# Data provided
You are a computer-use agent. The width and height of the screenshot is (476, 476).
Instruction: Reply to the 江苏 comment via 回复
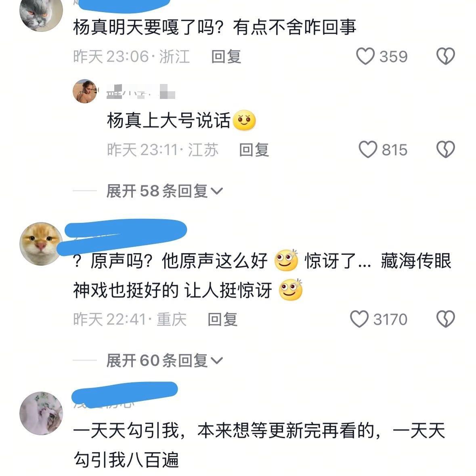pyautogui.click(x=254, y=150)

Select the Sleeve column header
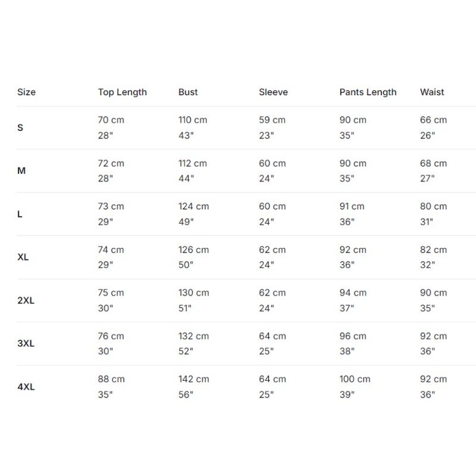click(x=273, y=92)
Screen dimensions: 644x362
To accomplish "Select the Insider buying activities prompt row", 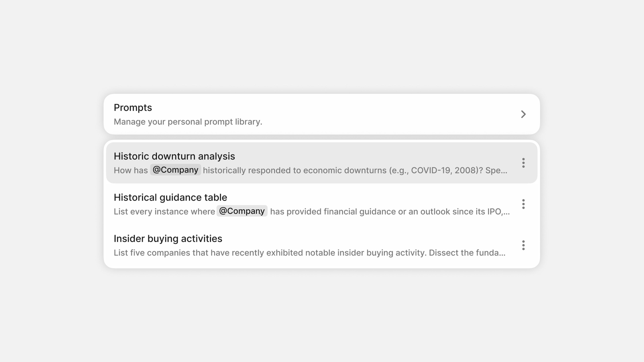I will point(300,245).
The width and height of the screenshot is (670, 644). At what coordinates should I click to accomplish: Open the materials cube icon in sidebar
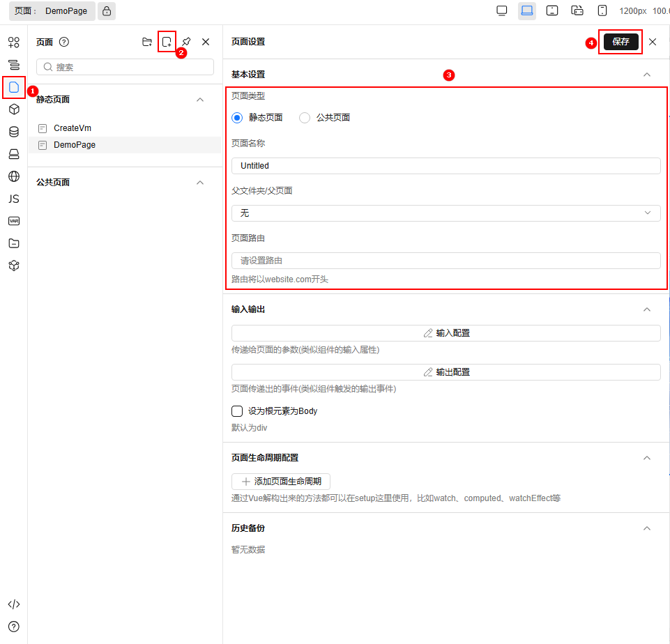point(13,109)
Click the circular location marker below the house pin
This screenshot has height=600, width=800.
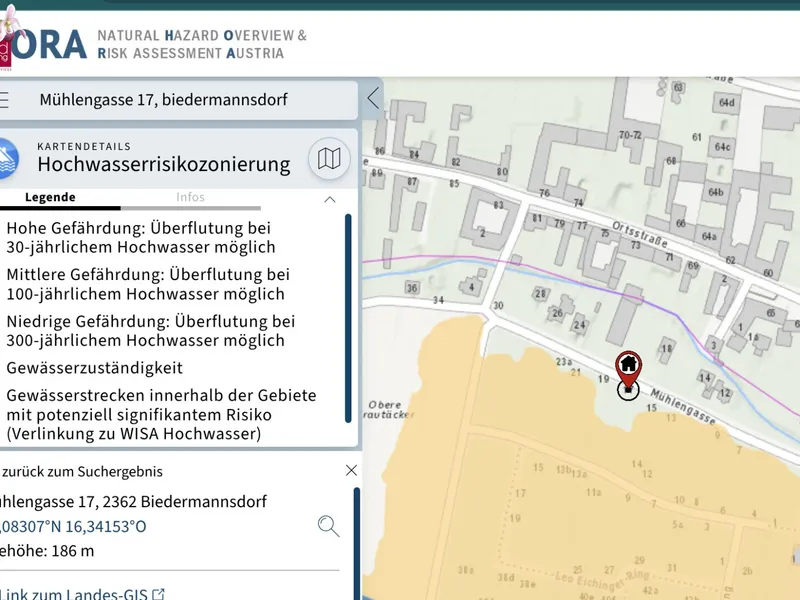click(x=628, y=390)
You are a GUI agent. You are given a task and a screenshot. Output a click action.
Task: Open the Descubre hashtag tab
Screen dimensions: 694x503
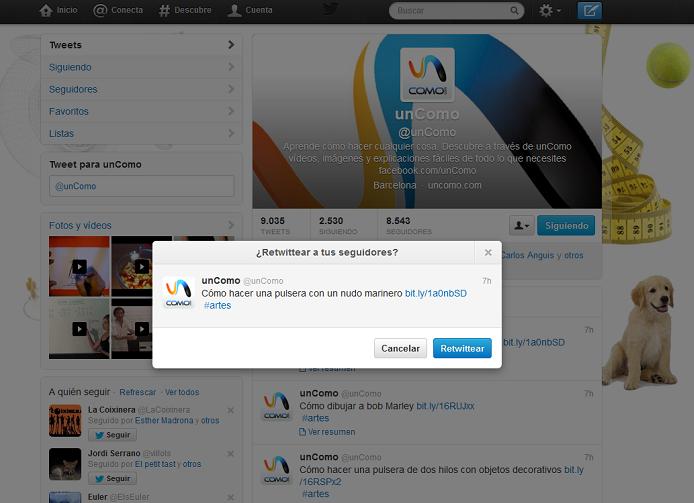tap(185, 10)
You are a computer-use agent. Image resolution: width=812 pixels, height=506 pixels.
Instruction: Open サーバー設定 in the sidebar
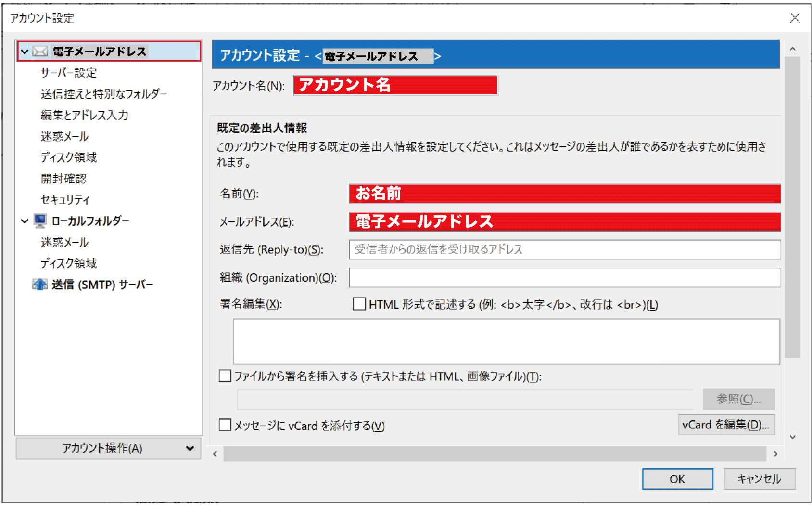(x=69, y=73)
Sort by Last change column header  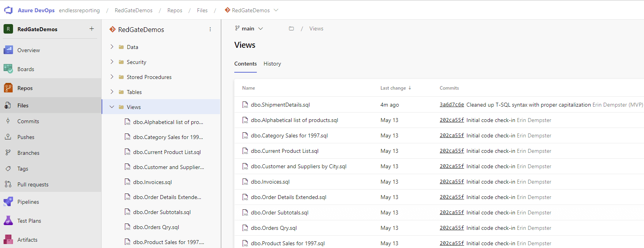tap(393, 88)
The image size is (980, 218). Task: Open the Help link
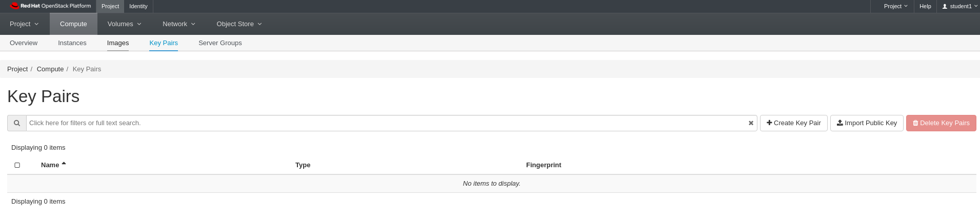coord(925,6)
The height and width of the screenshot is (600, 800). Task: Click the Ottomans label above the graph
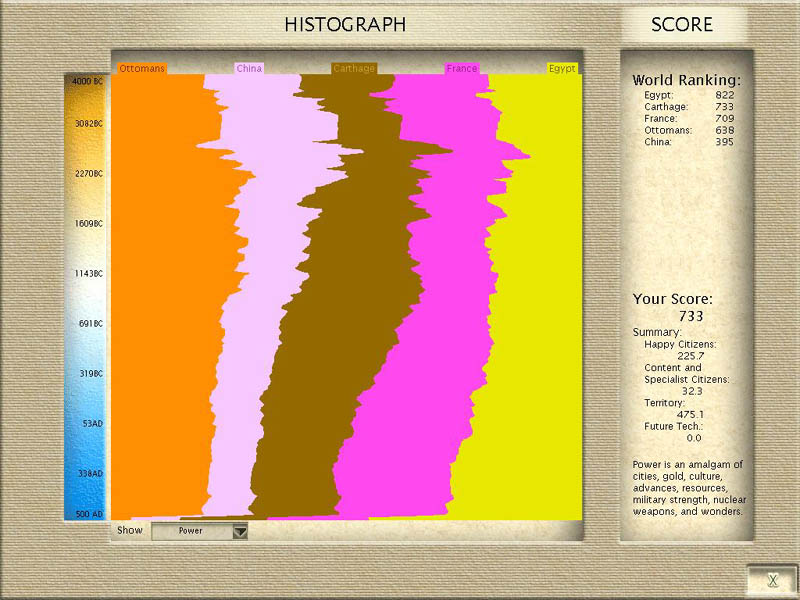click(x=141, y=69)
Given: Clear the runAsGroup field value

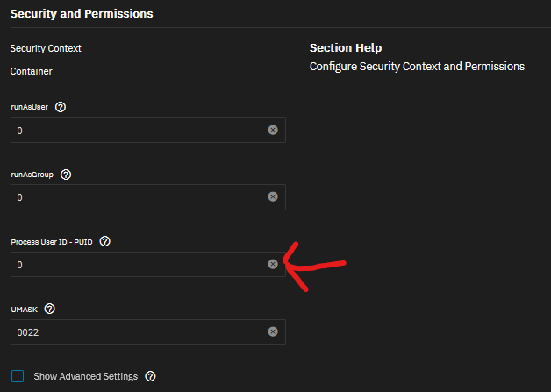Looking at the screenshot, I should click(273, 197).
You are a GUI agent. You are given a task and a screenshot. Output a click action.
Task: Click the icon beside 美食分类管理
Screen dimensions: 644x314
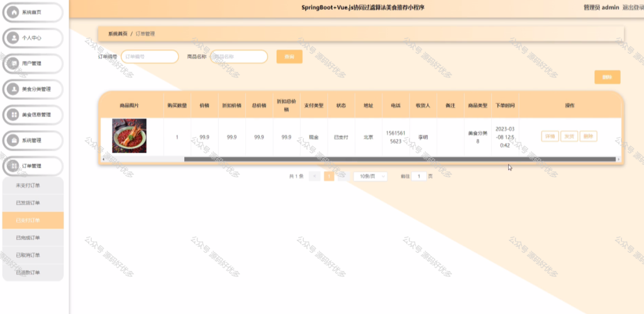click(x=14, y=89)
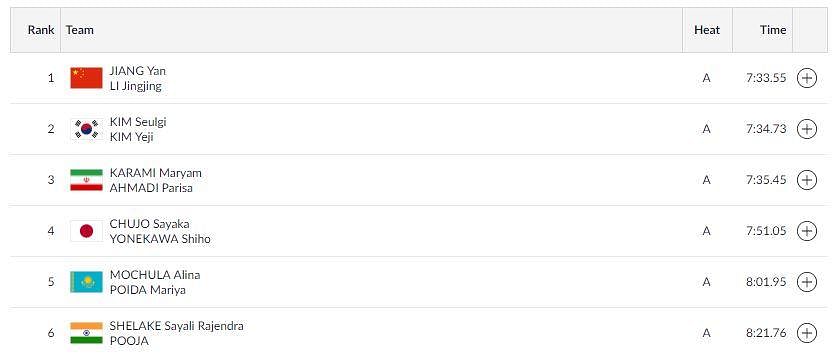The image size is (838, 362).
Task: Open plus icon beside time 7:35.45
Action: pos(806,180)

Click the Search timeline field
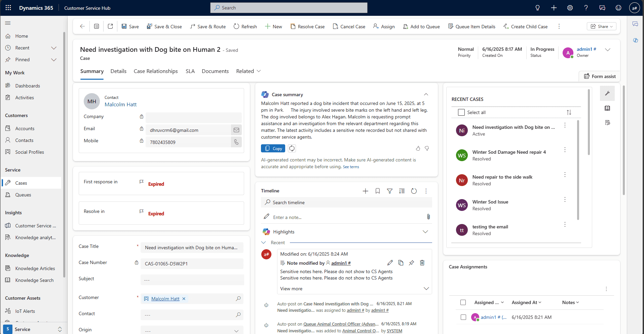(x=346, y=202)
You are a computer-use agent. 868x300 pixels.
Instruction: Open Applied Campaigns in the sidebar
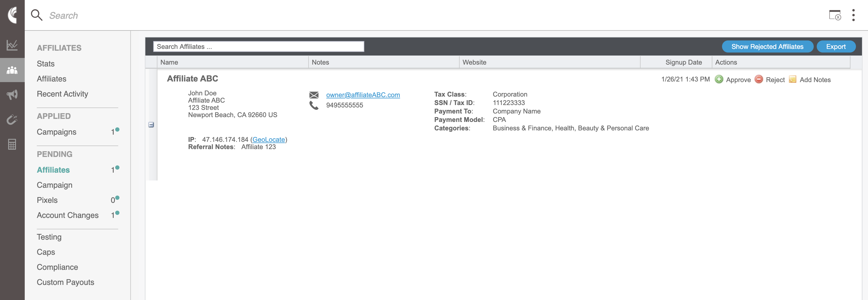coord(57,132)
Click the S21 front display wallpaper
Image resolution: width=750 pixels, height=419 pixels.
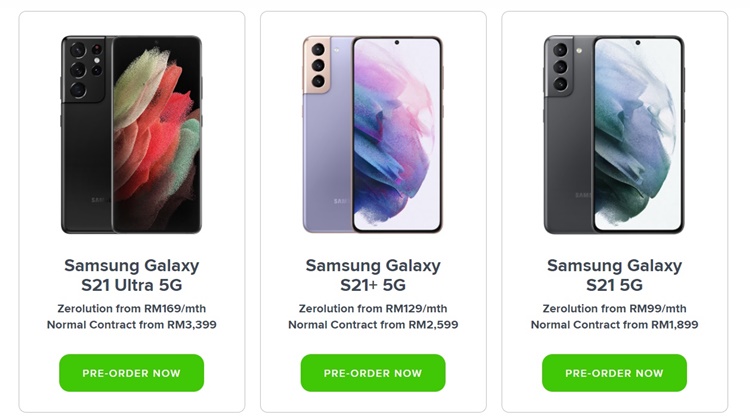(x=638, y=134)
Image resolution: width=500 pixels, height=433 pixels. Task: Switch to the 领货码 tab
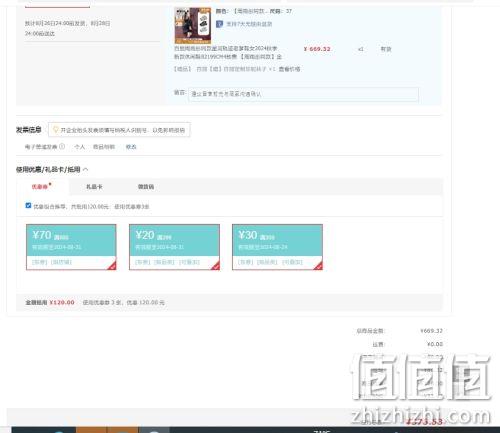pyautogui.click(x=146, y=187)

# Work task
What is needed is a word-for-word repeat of every line from the line with "Click the S21 front display wallpaper" to the end of the entries above; leave out the pictures.

# Problem solution
Click the S21 front display wallpaper
Image resolution: width=750 pixels, height=419 pixels.
(x=638, y=134)
Image resolution: width=500 pixels, height=433 pixels. Task: Switch to the 领货码 tab
pyautogui.click(x=146, y=187)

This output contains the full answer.